Records from a dataset:

·····

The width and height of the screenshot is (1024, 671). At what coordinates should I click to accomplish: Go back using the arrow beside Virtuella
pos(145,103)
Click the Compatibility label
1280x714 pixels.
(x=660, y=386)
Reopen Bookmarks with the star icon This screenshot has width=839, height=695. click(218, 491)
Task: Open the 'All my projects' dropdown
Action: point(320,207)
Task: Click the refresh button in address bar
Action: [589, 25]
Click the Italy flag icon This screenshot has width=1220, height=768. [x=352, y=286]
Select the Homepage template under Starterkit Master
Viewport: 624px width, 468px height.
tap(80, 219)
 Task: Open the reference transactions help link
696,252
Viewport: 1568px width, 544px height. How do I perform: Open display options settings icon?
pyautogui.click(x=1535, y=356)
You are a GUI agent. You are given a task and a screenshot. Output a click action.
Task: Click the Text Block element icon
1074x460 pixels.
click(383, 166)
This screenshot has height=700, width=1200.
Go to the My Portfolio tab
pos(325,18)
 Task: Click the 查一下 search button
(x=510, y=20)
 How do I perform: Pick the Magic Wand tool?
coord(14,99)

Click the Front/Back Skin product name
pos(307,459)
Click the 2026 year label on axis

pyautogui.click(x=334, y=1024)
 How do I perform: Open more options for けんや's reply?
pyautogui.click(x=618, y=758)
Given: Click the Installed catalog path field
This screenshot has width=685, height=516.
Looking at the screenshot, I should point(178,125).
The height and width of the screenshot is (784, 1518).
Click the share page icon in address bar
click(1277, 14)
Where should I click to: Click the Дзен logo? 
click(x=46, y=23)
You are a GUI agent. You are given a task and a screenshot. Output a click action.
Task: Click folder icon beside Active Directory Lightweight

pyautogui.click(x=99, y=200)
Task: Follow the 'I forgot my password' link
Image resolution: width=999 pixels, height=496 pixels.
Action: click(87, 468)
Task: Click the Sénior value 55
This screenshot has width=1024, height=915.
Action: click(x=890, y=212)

·····

● **What is expected**
Exactly as given, repeat every record above.

● **Exercise answer**
The width and height of the screenshot is (1024, 671). At what coordinates should I click to accomplish: Go back using the arrow beside Virtuella
pos(145,103)
Click the Compatibility label
1280x714 pixels.
(x=660, y=386)
Reopen Bookmarks with the star icon This screenshot has width=839, height=695. click(218, 491)
Task: Open the 'All my projects' dropdown
Action: point(320,207)
Task: Click the refresh button in address bar
Action: [589, 25]
Click the Italy flag icon This screenshot has width=1220, height=768. [x=352, y=286]
Select the Homepage template under Starterkit Master
Viewport: 624px width, 468px height.
tap(80, 219)
 Task: Open the reference transactions help link
696,252
Viewport: 1568px width, 544px height. How do I perform: Open display options settings icon?
pyautogui.click(x=1535, y=356)
You are a GUI agent. You are given a task and a screenshot. Output a click action.
Task: Click the Text Block element icon
1074x460 pixels.
click(383, 166)
This screenshot has height=700, width=1200.
Go to the My Portfolio tab
pos(325,18)
 Task: Click the 查一下 search button
(x=510, y=20)
 How do I perform: Pick the Magic Wand tool?
coord(14,99)

Click the Front/Back Skin product name
pos(307,459)
Click the 2026 year label on axis

pyautogui.click(x=334, y=1024)
 How do I perform: Open more options for けんや's reply?
pyautogui.click(x=618, y=758)
Given: Click the Installed catalog path field
This screenshot has width=685, height=516.
Looking at the screenshot, I should point(178,125).
The height and width of the screenshot is (784, 1518).
Click the share page icon in address bar
click(1277, 14)
Where should I click to: Click the Дзен logo? 
click(x=46, y=23)
You are a GUI agent. You are given a task and a screenshot. Output a click action.
Task: Click folder icon beside Active Directory Lightweight

pyautogui.click(x=99, y=200)
Task: Follow the 'I forgot my password' link
Image resolution: width=999 pixels, height=496 pixels.
Action: click(87, 468)
Task: Click the Sénior value 55
This screenshot has width=1024, height=915.
Action: click(x=890, y=212)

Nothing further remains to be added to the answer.